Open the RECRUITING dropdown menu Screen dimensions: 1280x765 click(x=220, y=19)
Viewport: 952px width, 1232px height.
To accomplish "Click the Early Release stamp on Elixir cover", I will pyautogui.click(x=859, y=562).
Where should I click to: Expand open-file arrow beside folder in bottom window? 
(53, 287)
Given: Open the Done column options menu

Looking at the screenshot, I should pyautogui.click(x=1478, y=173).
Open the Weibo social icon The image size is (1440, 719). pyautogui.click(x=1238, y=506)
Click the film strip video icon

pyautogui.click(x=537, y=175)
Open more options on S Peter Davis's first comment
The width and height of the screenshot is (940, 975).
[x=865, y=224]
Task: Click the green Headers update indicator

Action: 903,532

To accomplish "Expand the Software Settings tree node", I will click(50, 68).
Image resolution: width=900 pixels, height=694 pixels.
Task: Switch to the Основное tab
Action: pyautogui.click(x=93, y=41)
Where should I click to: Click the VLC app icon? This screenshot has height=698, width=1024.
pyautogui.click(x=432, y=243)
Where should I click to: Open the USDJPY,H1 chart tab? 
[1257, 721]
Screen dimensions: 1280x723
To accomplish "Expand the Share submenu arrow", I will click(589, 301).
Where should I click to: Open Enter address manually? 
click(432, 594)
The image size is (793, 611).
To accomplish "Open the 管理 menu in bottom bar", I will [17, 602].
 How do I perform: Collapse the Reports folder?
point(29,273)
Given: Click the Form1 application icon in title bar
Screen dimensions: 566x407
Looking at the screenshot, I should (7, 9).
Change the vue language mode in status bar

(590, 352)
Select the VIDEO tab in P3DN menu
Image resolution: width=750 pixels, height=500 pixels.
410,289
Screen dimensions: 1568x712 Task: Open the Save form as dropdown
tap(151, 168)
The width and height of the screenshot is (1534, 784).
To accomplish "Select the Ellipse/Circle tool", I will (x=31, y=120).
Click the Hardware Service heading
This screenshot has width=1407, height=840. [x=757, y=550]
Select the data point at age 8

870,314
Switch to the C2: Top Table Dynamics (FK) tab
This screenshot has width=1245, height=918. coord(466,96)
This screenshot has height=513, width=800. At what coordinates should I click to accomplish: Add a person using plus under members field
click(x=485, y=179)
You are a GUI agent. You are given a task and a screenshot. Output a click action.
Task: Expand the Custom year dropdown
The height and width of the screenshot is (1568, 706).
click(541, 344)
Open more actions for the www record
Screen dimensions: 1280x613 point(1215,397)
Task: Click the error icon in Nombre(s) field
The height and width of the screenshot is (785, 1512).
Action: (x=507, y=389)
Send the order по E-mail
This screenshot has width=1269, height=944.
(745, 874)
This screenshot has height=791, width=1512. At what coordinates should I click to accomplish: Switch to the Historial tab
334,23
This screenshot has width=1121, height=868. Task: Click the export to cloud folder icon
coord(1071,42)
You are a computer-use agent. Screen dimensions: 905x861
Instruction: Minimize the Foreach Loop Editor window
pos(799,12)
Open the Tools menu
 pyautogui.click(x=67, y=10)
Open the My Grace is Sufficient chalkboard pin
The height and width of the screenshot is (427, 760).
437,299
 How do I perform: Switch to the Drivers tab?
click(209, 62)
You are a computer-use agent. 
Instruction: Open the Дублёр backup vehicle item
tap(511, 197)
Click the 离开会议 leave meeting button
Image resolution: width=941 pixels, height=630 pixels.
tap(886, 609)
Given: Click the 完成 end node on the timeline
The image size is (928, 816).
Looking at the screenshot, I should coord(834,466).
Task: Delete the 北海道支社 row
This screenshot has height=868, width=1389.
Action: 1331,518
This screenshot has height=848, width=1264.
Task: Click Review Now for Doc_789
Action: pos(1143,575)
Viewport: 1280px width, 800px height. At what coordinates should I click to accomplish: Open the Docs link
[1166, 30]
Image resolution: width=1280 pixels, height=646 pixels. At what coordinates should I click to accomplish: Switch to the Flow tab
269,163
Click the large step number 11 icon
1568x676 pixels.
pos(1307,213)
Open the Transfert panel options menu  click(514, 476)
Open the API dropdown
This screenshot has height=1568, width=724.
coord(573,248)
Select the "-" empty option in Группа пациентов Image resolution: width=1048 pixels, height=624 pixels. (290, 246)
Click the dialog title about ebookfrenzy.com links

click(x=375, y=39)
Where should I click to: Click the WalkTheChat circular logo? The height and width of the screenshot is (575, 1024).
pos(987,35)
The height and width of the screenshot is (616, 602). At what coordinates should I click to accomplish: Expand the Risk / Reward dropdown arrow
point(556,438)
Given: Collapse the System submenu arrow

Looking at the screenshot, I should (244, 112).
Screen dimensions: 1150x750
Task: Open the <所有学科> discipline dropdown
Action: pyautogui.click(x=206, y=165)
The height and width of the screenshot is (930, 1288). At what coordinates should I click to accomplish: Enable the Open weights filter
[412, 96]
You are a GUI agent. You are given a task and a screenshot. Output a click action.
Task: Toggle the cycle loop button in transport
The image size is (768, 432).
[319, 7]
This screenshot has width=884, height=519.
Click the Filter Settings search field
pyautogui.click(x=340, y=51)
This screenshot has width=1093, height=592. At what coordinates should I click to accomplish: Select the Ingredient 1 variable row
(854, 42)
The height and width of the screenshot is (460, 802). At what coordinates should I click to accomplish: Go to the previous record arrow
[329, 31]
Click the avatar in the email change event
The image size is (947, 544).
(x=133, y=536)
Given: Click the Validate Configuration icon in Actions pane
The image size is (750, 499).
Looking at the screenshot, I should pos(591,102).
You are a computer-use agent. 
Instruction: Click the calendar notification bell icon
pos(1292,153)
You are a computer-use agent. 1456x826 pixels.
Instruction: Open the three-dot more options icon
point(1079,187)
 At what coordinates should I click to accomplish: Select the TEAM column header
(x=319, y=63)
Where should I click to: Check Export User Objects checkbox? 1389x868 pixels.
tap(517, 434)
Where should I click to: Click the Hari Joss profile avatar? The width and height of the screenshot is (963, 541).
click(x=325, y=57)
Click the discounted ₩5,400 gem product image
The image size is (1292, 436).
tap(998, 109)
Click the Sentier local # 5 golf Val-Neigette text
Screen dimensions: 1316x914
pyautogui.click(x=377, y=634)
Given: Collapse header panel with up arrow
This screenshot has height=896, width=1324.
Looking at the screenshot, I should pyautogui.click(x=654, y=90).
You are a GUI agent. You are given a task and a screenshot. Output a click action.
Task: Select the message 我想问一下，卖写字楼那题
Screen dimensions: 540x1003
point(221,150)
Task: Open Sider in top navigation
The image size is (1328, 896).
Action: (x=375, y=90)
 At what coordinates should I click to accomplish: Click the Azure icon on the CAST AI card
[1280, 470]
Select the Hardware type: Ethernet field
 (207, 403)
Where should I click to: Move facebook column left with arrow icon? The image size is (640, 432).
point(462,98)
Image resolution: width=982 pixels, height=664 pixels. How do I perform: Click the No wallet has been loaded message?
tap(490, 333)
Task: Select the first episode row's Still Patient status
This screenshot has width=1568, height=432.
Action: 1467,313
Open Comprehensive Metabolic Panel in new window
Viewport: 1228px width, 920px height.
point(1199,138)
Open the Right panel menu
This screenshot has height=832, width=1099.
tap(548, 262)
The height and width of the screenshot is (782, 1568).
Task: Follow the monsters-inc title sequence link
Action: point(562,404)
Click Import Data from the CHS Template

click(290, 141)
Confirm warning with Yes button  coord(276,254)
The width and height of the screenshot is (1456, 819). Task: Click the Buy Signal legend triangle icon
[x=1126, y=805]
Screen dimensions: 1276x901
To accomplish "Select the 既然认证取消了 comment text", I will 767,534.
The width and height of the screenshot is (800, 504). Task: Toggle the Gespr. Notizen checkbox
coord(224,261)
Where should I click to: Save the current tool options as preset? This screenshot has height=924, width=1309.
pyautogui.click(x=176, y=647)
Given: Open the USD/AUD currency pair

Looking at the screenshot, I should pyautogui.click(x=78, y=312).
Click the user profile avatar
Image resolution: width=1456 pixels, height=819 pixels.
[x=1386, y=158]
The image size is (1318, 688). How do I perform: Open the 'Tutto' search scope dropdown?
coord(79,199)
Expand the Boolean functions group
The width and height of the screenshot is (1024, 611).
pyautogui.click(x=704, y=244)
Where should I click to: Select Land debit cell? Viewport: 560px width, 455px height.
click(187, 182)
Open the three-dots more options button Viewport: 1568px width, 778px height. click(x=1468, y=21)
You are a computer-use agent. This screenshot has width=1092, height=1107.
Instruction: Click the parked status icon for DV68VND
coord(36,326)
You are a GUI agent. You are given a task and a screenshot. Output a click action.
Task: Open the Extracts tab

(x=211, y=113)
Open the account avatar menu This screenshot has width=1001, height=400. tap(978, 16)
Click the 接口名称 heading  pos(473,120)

---*---

• Exercise objective:
Reproduce the part of the listing that opens with the line containing "Click the user profile avatar" and closes with the line containing "pyautogui.click(x=704, y=244)", substituting "icon" for "avatar" and leaving everything else unchanged.

• Written answer:
Click the user profile icon
Image resolution: width=1456 pixels, height=819 pixels.
[x=1386, y=158]
The image size is (1318, 688). How do I perform: Open the 'Tutto' search scope dropdown?
coord(79,199)
Expand the Boolean functions group
The width and height of the screenshot is (1024, 611).
pyautogui.click(x=704, y=244)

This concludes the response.